# Actors who slum it



## Mark Holtz (Mar 23, 2002)

From SF Gate:

*Actors who slum it*


> Actors live with the constant fear that permanent unemployment is just around the corner, which is why they are more likely than most to take jobs that are beneath their talents. Sometimes they take a role strictly for the money. Sometimes they take a role because they just want to remain in the public eye, even if it involves wallowing in trash. Often it's both.
> 
> But it's particularly unsettling when we come across a distinguished actor slumming for the dough, especially when it's somebody who has brought us a great deal of enjoyment over the years because of their wealth of talent and their large reservoir of integrity. It's a hard reality for us cinephiles to accept, even though logic tells us that banks foreclose on mansions, too, so the fat paycheck for appearing in dreck is sometimes a necessary evil.


FULL ARTICLE HERE


----------



## Nick (Apr 23, 2002)

Interesting article, Mark. I am in agreement with the writer's choices as I have none
of those masterpieces in my film library nor have I viewed any of them. I may watch
RV if it makes it to a movie channel later on, but only because of Robin Williams.

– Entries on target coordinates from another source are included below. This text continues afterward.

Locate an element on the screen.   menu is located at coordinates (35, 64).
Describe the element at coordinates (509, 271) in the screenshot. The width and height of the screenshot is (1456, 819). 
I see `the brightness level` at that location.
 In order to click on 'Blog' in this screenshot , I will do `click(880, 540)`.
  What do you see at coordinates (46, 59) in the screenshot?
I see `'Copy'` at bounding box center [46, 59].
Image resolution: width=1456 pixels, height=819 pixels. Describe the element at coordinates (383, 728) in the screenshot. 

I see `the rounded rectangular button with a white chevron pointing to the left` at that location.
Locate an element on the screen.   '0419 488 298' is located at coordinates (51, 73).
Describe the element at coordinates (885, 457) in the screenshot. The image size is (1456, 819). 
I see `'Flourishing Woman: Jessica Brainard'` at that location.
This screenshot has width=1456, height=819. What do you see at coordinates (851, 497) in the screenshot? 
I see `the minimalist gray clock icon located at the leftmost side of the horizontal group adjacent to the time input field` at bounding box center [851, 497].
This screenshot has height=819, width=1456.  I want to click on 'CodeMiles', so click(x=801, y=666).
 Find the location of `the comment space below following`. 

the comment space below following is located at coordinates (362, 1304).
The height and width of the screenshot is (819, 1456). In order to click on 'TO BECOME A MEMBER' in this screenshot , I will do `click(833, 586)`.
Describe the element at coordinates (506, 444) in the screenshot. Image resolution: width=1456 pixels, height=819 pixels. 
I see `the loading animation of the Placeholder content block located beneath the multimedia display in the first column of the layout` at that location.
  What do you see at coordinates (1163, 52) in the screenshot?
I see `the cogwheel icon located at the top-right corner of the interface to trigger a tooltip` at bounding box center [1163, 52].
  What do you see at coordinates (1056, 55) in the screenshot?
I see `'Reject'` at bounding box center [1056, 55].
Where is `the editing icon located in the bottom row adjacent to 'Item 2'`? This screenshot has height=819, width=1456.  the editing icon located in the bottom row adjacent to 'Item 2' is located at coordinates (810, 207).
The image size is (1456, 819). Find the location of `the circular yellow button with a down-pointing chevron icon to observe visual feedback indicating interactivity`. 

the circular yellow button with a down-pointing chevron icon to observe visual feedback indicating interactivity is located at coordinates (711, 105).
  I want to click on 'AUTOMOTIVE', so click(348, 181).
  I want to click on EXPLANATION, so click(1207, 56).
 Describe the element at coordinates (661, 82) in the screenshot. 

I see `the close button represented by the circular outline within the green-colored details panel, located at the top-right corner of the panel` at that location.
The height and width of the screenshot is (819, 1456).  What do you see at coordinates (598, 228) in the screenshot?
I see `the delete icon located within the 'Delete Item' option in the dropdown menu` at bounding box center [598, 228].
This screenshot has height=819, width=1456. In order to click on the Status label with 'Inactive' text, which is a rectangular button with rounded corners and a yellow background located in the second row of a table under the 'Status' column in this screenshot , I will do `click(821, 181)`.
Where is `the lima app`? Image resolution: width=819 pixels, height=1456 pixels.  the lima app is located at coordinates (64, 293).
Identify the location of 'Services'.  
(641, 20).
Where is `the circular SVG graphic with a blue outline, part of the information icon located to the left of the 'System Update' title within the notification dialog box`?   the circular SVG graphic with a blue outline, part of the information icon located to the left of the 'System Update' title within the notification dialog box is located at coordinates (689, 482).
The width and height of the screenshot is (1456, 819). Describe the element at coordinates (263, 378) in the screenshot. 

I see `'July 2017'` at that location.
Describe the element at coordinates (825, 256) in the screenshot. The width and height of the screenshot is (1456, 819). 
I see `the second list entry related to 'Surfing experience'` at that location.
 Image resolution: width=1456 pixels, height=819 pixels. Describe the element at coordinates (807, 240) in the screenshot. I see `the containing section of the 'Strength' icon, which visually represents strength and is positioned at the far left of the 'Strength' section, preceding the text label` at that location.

Being an actor must be somewhat like working through a temp agency. Certainly,
one has the prerogative of turning down jobs, but paying the bills often dictates
taking work that is 'beneath' one's abilities. 

If I were to chart my own checkered 'career' path over the 50 years of my working
life, it would more resemble a graph of the nation's economy than a straight line of
orderly progression. At one particularly painful juncture on the 1970s, I went from
being a banker to being self-employed to unemployment to working the night shift
in a distribution warehouse where workers possessing a high school diploma were
considered over-qualified.

In one sense, I have to respect the actor who takes work some fans may consider
beneath his or her talents. Work is work, and frankly, making (more) money is the
bottom line for most of us, including those whom we mere mortals may perceive as
well off. I'm sure that the price of living in a movie star's world can be staggering.

Taking lesser work isn't always an easy decision and pride is a hard pill to swallow,
but as in my own situation, watching one's family go without is infinitely more painful.


----------



## Richard King (Mar 25, 2002)

I parallell Nick on this one. I was downsized from the brokerage business in the '70's and eventually wound up with a straight commission job in the pro audio business. It's amazing what you will do when on straight commission to add to the pay check. Reality hits when you bring home a two week check for $50.00. While I can't say that I ever lived above my means, I suspect that that is the case with MANY, if not most, actors, rock stars, etc. I'd be willing to bet that most of the mentioned pix were simply done to get the paycheck to pay off some overdue bills.


----------



## Bogy (Mar 23, 2002)

OTOH you have someone like Lindsey Lohan who appears in an Indie film like Prairie Home Companion to give her resume a little credibility. Thank goodness Meryl Streep evidently made enough for her roles in She-Devil and The Devil Wears Prada that she could take her role in PHC.


----------